[Task] Output the records below verbatim, from the line with "Describe the element at coordinates (1221, 68)" up to and including the line with "coordinates (111, 13).".

[Supplied records]
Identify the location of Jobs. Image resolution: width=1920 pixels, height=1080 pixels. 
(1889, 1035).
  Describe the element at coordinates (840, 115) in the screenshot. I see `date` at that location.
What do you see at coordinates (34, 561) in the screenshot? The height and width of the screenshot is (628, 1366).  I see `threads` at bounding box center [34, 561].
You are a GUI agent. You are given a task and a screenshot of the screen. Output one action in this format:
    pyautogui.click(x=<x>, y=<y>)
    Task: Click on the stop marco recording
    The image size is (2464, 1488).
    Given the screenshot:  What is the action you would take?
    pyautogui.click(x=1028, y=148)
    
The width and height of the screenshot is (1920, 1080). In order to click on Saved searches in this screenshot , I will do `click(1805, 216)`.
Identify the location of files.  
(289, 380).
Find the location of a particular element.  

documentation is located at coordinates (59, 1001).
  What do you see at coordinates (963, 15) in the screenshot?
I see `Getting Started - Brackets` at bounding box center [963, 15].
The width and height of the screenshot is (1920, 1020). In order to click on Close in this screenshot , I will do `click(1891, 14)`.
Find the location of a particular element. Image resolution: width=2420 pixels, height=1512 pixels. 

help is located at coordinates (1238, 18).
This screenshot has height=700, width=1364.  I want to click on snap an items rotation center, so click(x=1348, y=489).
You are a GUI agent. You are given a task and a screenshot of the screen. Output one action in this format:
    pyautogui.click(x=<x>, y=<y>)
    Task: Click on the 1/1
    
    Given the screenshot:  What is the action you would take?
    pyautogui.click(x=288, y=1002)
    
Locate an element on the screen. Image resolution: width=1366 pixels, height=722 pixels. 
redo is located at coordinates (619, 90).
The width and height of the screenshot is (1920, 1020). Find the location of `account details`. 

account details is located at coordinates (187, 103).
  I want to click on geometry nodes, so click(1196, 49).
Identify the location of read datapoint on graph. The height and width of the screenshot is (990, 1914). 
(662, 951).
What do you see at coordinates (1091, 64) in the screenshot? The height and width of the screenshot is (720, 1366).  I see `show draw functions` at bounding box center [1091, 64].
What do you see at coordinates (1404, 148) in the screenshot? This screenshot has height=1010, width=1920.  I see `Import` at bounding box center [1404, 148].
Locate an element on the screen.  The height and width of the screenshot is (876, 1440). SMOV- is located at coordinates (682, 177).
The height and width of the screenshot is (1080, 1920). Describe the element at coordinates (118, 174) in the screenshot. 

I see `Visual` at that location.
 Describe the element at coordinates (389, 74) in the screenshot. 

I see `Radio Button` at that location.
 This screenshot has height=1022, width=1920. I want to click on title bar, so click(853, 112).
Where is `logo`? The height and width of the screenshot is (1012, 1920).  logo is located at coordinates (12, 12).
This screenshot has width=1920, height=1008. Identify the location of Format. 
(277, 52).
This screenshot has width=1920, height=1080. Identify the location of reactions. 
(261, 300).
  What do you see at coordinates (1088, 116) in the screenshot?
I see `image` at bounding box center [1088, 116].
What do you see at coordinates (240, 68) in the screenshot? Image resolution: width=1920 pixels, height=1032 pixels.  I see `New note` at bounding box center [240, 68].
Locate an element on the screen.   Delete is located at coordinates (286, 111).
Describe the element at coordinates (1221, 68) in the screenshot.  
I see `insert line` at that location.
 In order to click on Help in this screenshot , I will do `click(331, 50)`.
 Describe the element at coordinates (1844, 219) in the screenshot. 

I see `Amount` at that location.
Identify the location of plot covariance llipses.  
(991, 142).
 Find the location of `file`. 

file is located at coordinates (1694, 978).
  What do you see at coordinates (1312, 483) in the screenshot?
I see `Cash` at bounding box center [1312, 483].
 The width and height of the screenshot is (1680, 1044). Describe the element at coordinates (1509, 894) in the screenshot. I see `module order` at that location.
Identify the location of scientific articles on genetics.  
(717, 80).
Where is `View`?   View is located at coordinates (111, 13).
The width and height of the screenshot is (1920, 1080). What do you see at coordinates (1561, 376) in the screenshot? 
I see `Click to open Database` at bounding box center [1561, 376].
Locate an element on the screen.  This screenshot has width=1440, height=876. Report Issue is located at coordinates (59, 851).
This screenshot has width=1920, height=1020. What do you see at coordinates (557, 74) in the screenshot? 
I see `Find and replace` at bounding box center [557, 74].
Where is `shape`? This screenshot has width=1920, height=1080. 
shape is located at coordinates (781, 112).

[Complete response]
Describe the element at coordinates (1221, 68) in the screenshot.  
I see `insert line` at that location.
 In order to click on Help in this screenshot , I will do `click(331, 50)`.
 Describe the element at coordinates (1844, 219) in the screenshot. 

I see `Amount` at that location.
Identify the location of plot covariance llipses.  
(991, 142).
 Find the location of `file`. 

file is located at coordinates (1694, 978).
  What do you see at coordinates (1312, 483) in the screenshot?
I see `Cash` at bounding box center [1312, 483].
 The width and height of the screenshot is (1680, 1044). Describe the element at coordinates (1509, 894) in the screenshot. I see `module order` at that location.
Identify the location of scientific articles on genetics.  
(717, 80).
Where is `View`?   View is located at coordinates (111, 13).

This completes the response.